* [WORK TO BE COMPLETED] Each line below needs to be printed again exactly.

* [SUPPLIED MATERIAL]
§ §

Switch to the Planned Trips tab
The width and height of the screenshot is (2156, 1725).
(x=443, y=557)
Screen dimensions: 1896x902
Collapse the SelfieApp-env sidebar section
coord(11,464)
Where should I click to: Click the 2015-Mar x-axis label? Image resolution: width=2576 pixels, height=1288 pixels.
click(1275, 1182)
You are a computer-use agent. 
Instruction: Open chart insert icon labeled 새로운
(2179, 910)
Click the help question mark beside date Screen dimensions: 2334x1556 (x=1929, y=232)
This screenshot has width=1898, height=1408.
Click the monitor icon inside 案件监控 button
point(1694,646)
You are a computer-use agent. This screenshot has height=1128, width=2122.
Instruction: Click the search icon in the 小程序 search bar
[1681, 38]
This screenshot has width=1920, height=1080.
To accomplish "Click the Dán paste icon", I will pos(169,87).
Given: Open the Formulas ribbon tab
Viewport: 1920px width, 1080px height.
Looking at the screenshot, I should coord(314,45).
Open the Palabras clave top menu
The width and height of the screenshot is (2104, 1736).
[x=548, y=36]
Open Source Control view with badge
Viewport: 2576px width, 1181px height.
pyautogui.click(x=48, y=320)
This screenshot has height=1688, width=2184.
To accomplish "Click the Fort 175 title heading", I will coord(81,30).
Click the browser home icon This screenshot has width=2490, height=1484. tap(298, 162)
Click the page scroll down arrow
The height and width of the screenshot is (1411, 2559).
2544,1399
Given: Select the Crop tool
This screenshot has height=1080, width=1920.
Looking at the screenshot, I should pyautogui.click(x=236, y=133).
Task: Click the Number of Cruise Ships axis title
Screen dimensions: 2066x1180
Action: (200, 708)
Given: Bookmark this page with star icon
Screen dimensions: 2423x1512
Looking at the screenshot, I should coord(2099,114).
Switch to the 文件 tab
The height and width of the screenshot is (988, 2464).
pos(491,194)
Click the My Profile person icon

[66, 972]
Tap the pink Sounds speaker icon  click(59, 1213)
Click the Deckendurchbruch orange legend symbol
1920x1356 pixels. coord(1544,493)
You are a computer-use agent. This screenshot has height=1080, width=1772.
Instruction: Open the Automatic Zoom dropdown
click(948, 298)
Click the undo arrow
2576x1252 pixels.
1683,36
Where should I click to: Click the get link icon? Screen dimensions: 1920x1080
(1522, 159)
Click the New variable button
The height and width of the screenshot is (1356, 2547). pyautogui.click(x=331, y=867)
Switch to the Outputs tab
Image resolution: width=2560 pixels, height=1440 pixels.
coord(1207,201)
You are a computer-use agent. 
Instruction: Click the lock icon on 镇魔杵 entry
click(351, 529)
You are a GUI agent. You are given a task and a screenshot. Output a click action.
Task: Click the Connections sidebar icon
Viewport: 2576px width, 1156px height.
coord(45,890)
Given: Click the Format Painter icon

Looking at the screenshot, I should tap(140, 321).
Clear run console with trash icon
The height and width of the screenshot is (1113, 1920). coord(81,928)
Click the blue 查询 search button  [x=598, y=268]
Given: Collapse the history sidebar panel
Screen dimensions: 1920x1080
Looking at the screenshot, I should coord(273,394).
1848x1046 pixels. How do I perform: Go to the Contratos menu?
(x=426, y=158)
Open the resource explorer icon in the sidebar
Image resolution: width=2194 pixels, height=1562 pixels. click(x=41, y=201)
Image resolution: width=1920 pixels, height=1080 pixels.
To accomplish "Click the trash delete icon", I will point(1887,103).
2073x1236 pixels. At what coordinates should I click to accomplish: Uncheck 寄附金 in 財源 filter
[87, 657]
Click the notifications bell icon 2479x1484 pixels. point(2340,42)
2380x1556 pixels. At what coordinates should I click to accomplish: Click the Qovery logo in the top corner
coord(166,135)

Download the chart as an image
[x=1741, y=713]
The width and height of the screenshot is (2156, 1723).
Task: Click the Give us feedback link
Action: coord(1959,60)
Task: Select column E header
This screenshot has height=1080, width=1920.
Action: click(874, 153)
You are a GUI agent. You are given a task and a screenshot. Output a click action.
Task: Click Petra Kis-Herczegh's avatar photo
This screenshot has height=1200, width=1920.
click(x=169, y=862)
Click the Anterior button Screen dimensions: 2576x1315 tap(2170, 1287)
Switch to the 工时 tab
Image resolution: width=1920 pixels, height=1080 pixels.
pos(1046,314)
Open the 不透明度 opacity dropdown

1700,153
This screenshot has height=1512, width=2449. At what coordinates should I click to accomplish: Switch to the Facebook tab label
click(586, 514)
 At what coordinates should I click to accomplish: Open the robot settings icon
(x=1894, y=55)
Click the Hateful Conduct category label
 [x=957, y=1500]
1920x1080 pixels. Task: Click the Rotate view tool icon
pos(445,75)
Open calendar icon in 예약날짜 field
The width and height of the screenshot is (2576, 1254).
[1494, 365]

§ §

* [RESPONSE AREA]
Switch to the Planned Trips tab
The width and height of the screenshot is (2156, 1725).
(x=443, y=557)
Screen dimensions: 1896x902
Collapse the SelfieApp-env sidebar section
coord(11,464)
Where should I click to: Click the 2015-Mar x-axis label? Image resolution: width=2576 pixels, height=1288 pixels.
click(1275, 1182)
You are a computer-use agent. 
Instruction: Open chart insert icon labeled 새로운
(2179, 910)
Click the help question mark beside date Screen dimensions: 2334x1556 (x=1929, y=232)
This screenshot has width=1898, height=1408.
Click the monitor icon inside 案件监控 button
point(1694,646)
You are a computer-use agent. This screenshot has height=1128, width=2122.
Instruction: Click the search icon in the 小程序 search bar
[1681, 38]
This screenshot has width=1920, height=1080.
To accomplish "Click the Dán paste icon", I will pos(169,87).
Given: Open the Formulas ribbon tab
Viewport: 1920px width, 1080px height.
Looking at the screenshot, I should coord(314,45).
Open the Palabras clave top menu
The width and height of the screenshot is (2104, 1736).
[x=548, y=36]
Open Source Control view with badge
Viewport: 2576px width, 1181px height.
pyautogui.click(x=48, y=320)
This screenshot has height=1688, width=2184.
To accomplish "Click the Fort 175 title heading", I will coord(81,30).
Click the browser home icon This screenshot has width=2490, height=1484. tap(298, 162)
Click the page scroll down arrow
The height and width of the screenshot is (1411, 2559).
2544,1399
Given: Select the Crop tool
This screenshot has height=1080, width=1920.
Looking at the screenshot, I should pyautogui.click(x=236, y=133).
Task: Click the Number of Cruise Ships axis title
Screen dimensions: 2066x1180
Action: (200, 708)
Given: Bookmark this page with star icon
Screen dimensions: 2423x1512
Looking at the screenshot, I should coord(2099,114).
Switch to the 文件 tab
The height and width of the screenshot is (988, 2464).
pos(491,194)
Click the My Profile person icon

[66, 972]
Tap the pink Sounds speaker icon  click(59, 1213)
Click the Deckendurchbruch orange legend symbol
1920x1356 pixels. coord(1544,493)
You are a computer-use agent. This screenshot has height=1080, width=1772.
Instruction: Open the Automatic Zoom dropdown
click(948, 298)
Click the undo arrow
2576x1252 pixels.
1683,36
Where should I click to: Click the get link icon? Screen dimensions: 1920x1080
(1522, 159)
Click the New variable button
The height and width of the screenshot is (1356, 2547). pyautogui.click(x=331, y=867)
Switch to the Outputs tab
Image resolution: width=2560 pixels, height=1440 pixels.
coord(1207,201)
You are a computer-use agent. 
Instruction: Click the lock icon on 镇魔杵 entry
click(351, 529)
You are a GUI agent. You are given a task and a screenshot. Output a click action.
Task: Click the Connections sidebar icon
Viewport: 2576px width, 1156px height.
coord(45,890)
Given: Click the Format Painter icon

Looking at the screenshot, I should tap(140, 321).
Clear run console with trash icon
The height and width of the screenshot is (1113, 1920). coord(81,928)
Click the blue 查询 search button  [x=598, y=268]
Given: Collapse the history sidebar panel
Screen dimensions: 1920x1080
Looking at the screenshot, I should coord(273,394).
1848x1046 pixels. How do I perform: Go to the Contratos menu?
(x=426, y=158)
Open the resource explorer icon in the sidebar
Image resolution: width=2194 pixels, height=1562 pixels. click(x=41, y=201)
Image resolution: width=1920 pixels, height=1080 pixels.
To accomplish "Click the trash delete icon", I will point(1887,103).
2073x1236 pixels. At what coordinates should I click to accomplish: Uncheck 寄附金 in 財源 filter
[87, 657]
Click the notifications bell icon 2479x1484 pixels. point(2340,42)
2380x1556 pixels. At what coordinates should I click to accomplish: Click the Qovery logo in the top corner
coord(166,135)

Download the chart as an image
[x=1741, y=713]
The width and height of the screenshot is (2156, 1723).
Task: Click the Give us feedback link
Action: coord(1959,60)
Task: Select column E header
This screenshot has height=1080, width=1920.
Action: click(874, 153)
You are a GUI agent. You are given a task and a screenshot. Output a click action.
Task: Click Petra Kis-Herczegh's avatar photo
This screenshot has height=1200, width=1920.
click(x=169, y=862)
Click the Anterior button Screen dimensions: 2576x1315 tap(2170, 1287)
Switch to the 工时 tab
Image resolution: width=1920 pixels, height=1080 pixels.
pos(1046,314)
Open the 不透明度 opacity dropdown

1700,153
This screenshot has height=1512, width=2449. At what coordinates should I click to accomplish: Switch to the Facebook tab label
click(586, 514)
 At what coordinates should I click to accomplish: Open the robot settings icon
(x=1894, y=55)
Click the Hateful Conduct category label
 [x=957, y=1500]
1920x1080 pixels. Task: Click the Rotate view tool icon
pos(445,75)
Open calendar icon in 예약날짜 field
The width and height of the screenshot is (2576, 1254).
[1494, 365]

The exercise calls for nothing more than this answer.